• Task description
Your answer should be every line of the entries that has the string "computer" in it.

• Data under study
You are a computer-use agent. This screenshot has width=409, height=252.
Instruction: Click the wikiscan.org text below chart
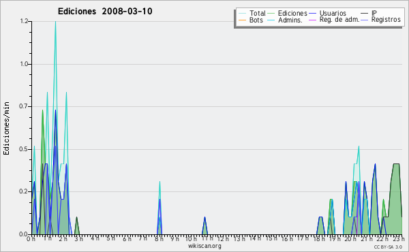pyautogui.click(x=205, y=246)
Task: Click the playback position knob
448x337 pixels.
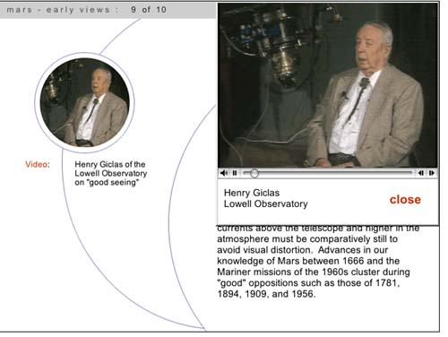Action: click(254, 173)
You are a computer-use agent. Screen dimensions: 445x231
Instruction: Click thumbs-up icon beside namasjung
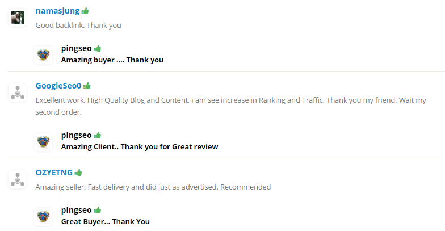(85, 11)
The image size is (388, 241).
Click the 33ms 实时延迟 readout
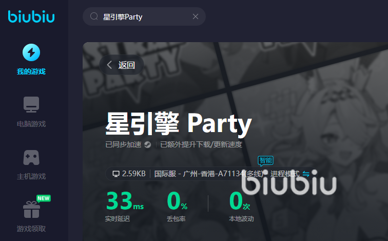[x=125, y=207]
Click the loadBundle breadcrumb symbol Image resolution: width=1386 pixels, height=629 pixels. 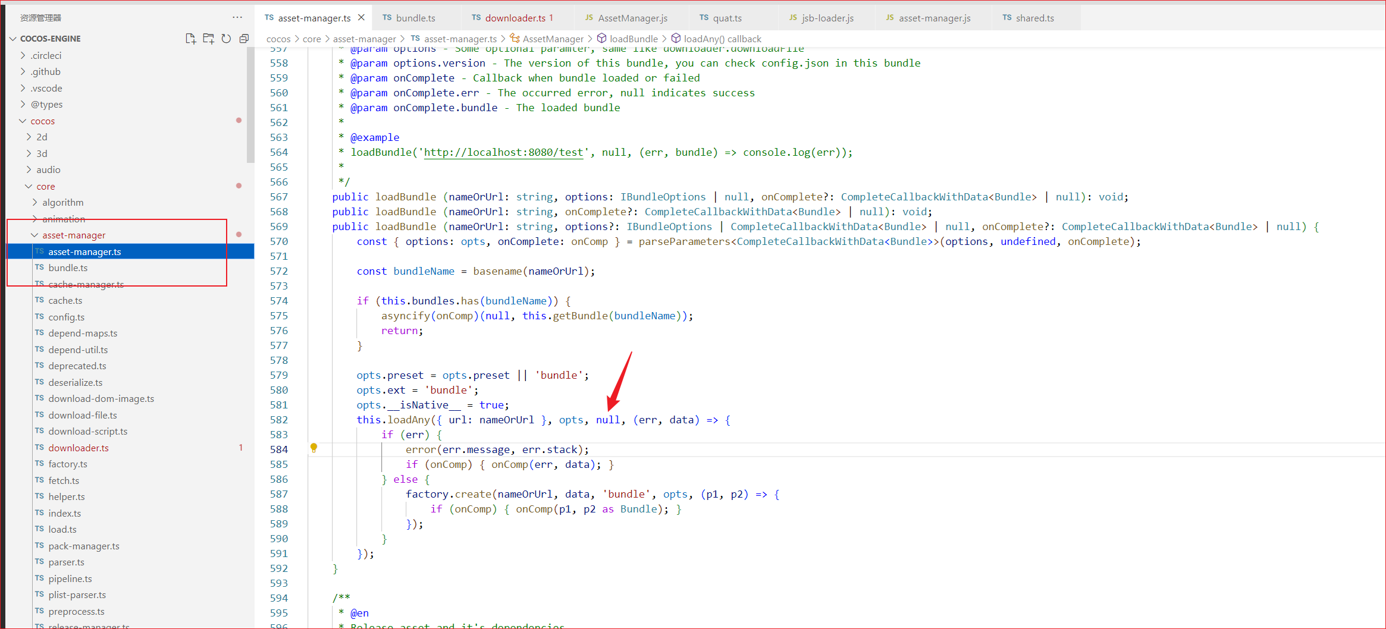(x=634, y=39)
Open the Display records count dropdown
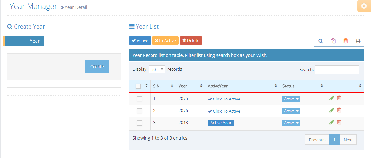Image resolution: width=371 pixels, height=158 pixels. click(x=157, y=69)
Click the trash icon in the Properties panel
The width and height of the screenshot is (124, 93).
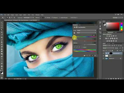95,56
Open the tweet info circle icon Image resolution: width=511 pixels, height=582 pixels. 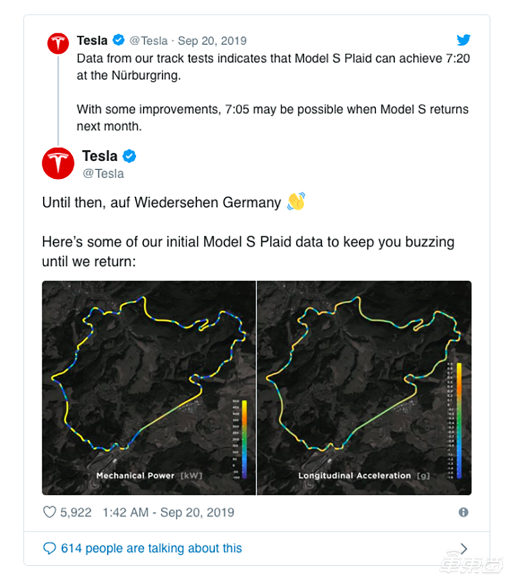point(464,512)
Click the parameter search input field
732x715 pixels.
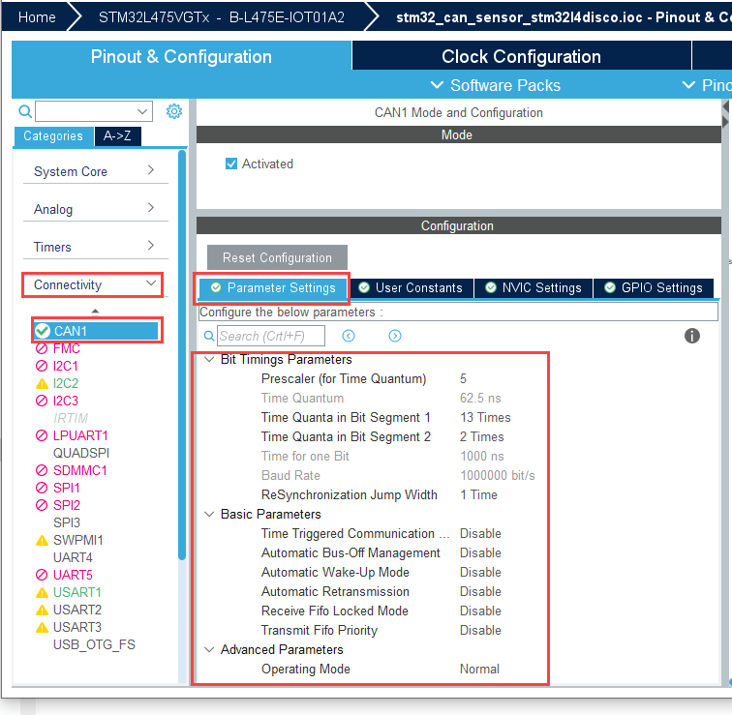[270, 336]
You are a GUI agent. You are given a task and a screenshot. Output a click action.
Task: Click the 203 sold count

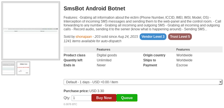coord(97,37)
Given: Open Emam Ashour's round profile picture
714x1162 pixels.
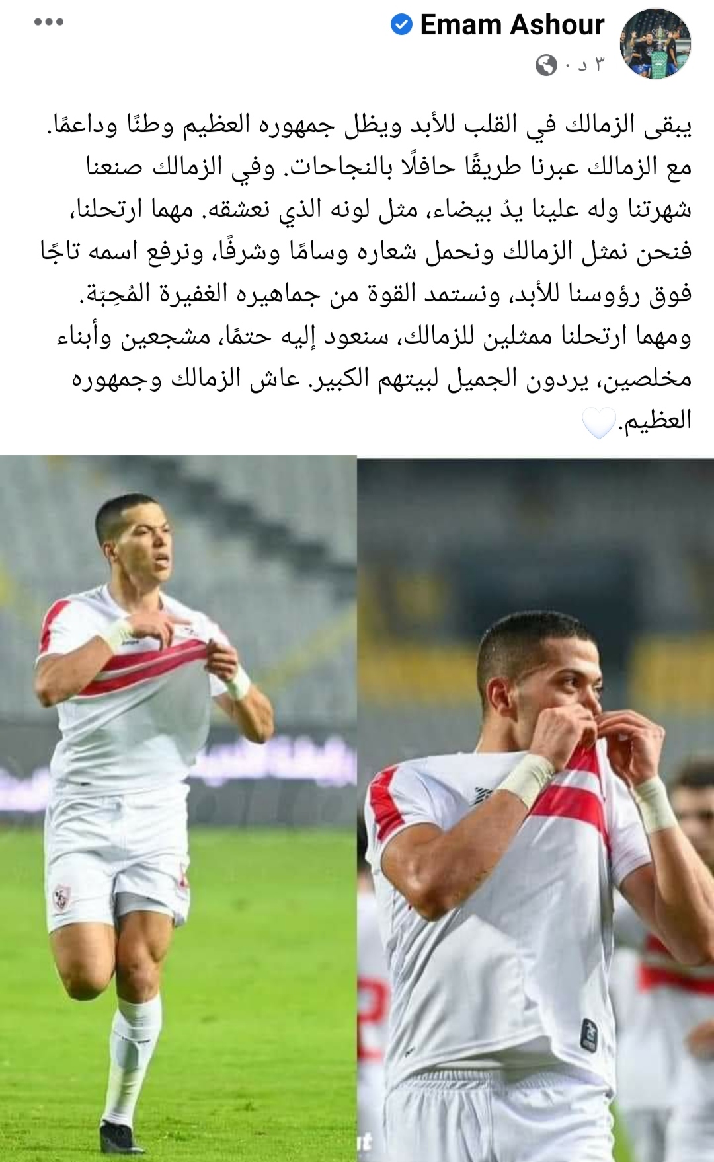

• Output of the exercise
You are a computer-use agent. This screenshot has width=409, height=252.
You are a computer-use agent. Screen dimensions: 445x231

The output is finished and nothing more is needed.